S’agissant de sa situation professionnelle, l’extrait du répertoire Sirene qu’il verse aux débats indique que son entreprise, exerçant dans le domaine de la location de logements, a cessé depuis le 31 décembre 2023 et que l’établissement est fermé depuis cette date. Il convient de relever qu’il s’agit d’un événement antérieur à la décision du 13 février 2024. En tout état de cause, il ne justifie d’aucune recherche d’emploi postérieurement à la décision du 13 février 2024, ni des actions engagées afin de créer une nouvelle société. Il n’apporte ainsi aucun élément relatif à des démarches entreprises sur le plan professionnel afin d’assainir sa situation financière postérieurement à la décision du 13 février 2024.
En ce qui concerne les efforts pour apurer ses dettes, le versement de 70 euros accompli le 10 octobre 2024 auprès du LCL doit être qualifié de dérisoire au regard de l’actif de 1 165 085 euros constitué auprès des sociétés Godot et fils et G&F Peretti en 2022 tel que cela a été retenu dans le jugement du 13 février 2024, et qui était de nature à lui permettre de solder la totalité de son endettement. En effet, faute pour le débiteur de justifier de l’utilisation de ces fonds postérieurement à la décision du 13 février 2024, il ne saurait être retenu qu’il s’en est départi, de sorte qu’il lui revenait d’utiliser la totalité de cette somme pour apurer les dettes qu’il avait déclarées dans son premier dossier de surendettement. Le simple fait, pour le débiteur, de déclarer qu’il a utilisé ces fonds pour désintéresser d’autres créanciers que ceux qu’il avait déclarés lors de son premier dossier de surendettement est en tout état de cause un comportement constitutif de la mauvaise foi.

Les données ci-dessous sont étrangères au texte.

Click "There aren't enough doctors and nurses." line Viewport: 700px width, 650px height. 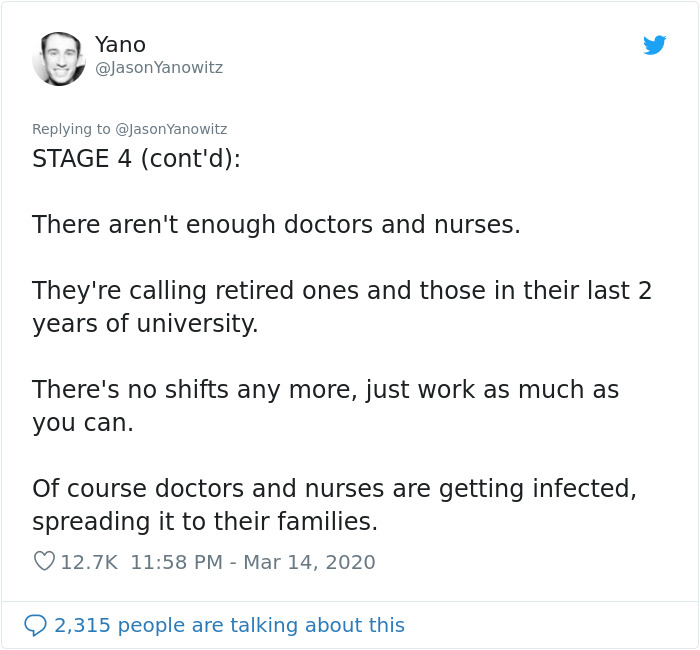click(276, 225)
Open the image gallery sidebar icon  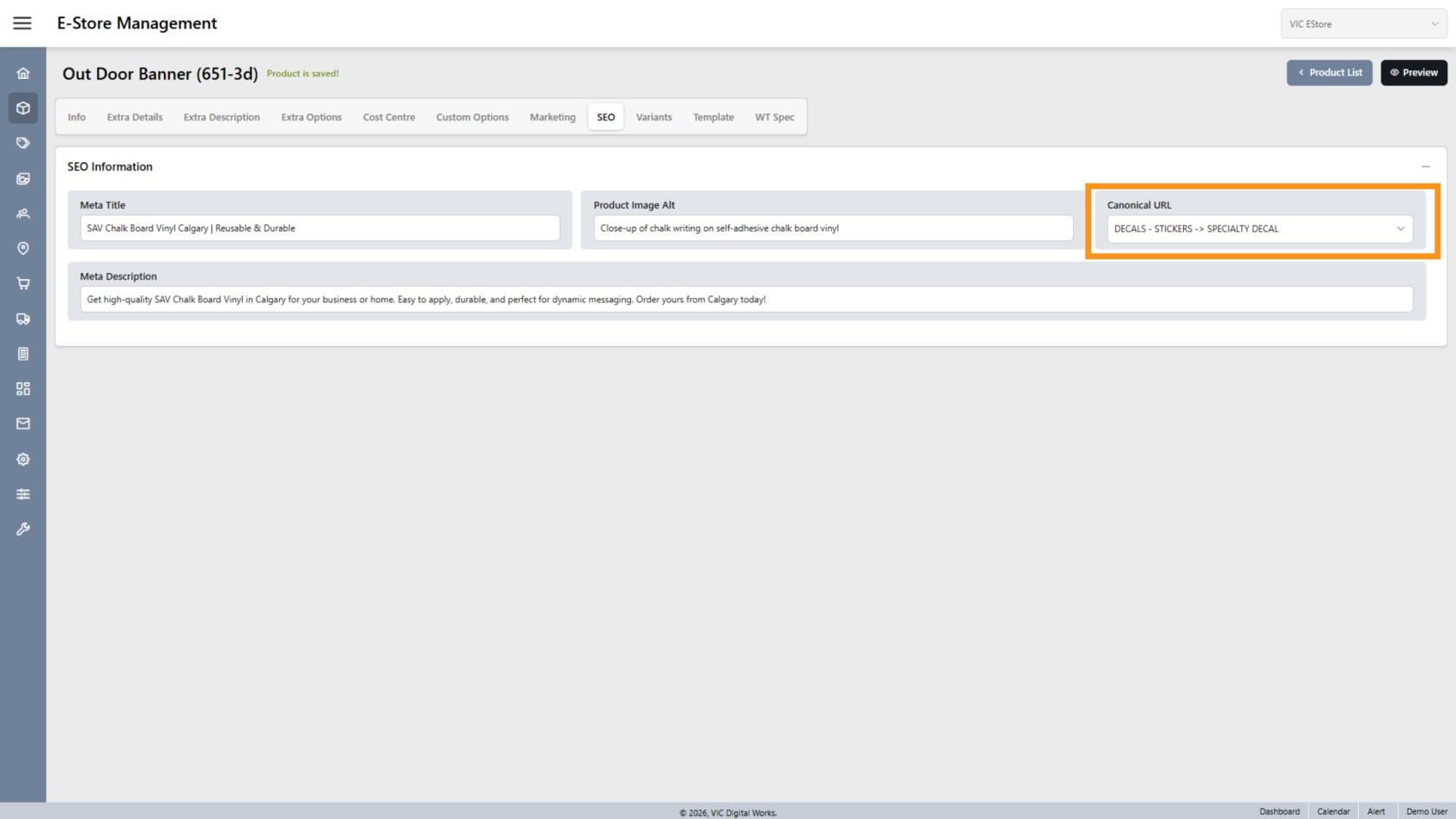point(23,179)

Force est ainsi de constater que les éléments dont le débiteur fait état, postérieurement à la décision du 13 février 2024, sont insuffisants pour caractériser un retour à la bonne foi.
Au surplus, et comme indiqué précédemment, aucun des éléments produits par Monsieur [B] [K] ne permet d’établir qu’il s’est départi de son actif constitué auprès des sociétés Godot et fils et G&F Peretti en 2022 pour la somme de 1 165 085 euros. Cette somme étant largement supérieure à son endettement, établi provisoirement par la commission à la somme de 397 808,32 euros, il dispose donc des ressources nécessaires à l’apurement de l’intégralité de ses dettes. Il en résulte que sa situation de surendettement n’est pas caractérisée en l’espèce.
Ainsi, et pour l’ensemble de ces éléments, Monsieur [B] [K] se trouve de mauvaise foi d’une part, et ne se trouve pas dans une situation de surendettement d’autre part.
Dans ces conditions, il doit être déclaré irrecevable au bénéfice de la procédure de surendettement.
III. Sur les accessoires
En cette matière où la saisine du tribunal et la notification des décisions se font sans l’intervention d’un huissier de justice, les dépens éventuellement engagés par une partie dans le cadre de la présente instance resteront à la charge de celle-ci.
La présente décision est immédiatement exécutoire en application de l’article R.713-10 du code de la consommation, et les circonstances de l’espèce ne justifient pas qu’il y soit dérogé.
PAR CES MOTIFS
Le juge des contentieux de la protection, statuant publiquement, par jugement réputé contradictoire rendu en dernier ressort et susceptible d’un pourvoi en cassation, par mise à disposition au greffe,
DÉCLARE recevable en la forme le recours de Monsieur [B] [K] à l’encontre de la décision d’irrecevabilité de la commission de surendettement des particuliers de Paris du 5 décembre 2024 ;
DÉCLARE Monsieur [B] [K] irrecevable au bénéfice de la procédure de surendettement ;
DIT que le dossier de Monsieur [B] [K] sera transmis à la commission de surendettement de Paris pour clôture de la procédure ;
DIT, que, par les soins du greffe de ce tribunal, la présente décision sera notifiée à Monsieur [B] [K] et aux créanciers par lettre recommandée avec avis de réception et que copie sera adressée par lettre simple à la commission de surendettement des particuliers de Paris ;
LAISSE les dépens à la charge de chacune des parties qui les aura engagées.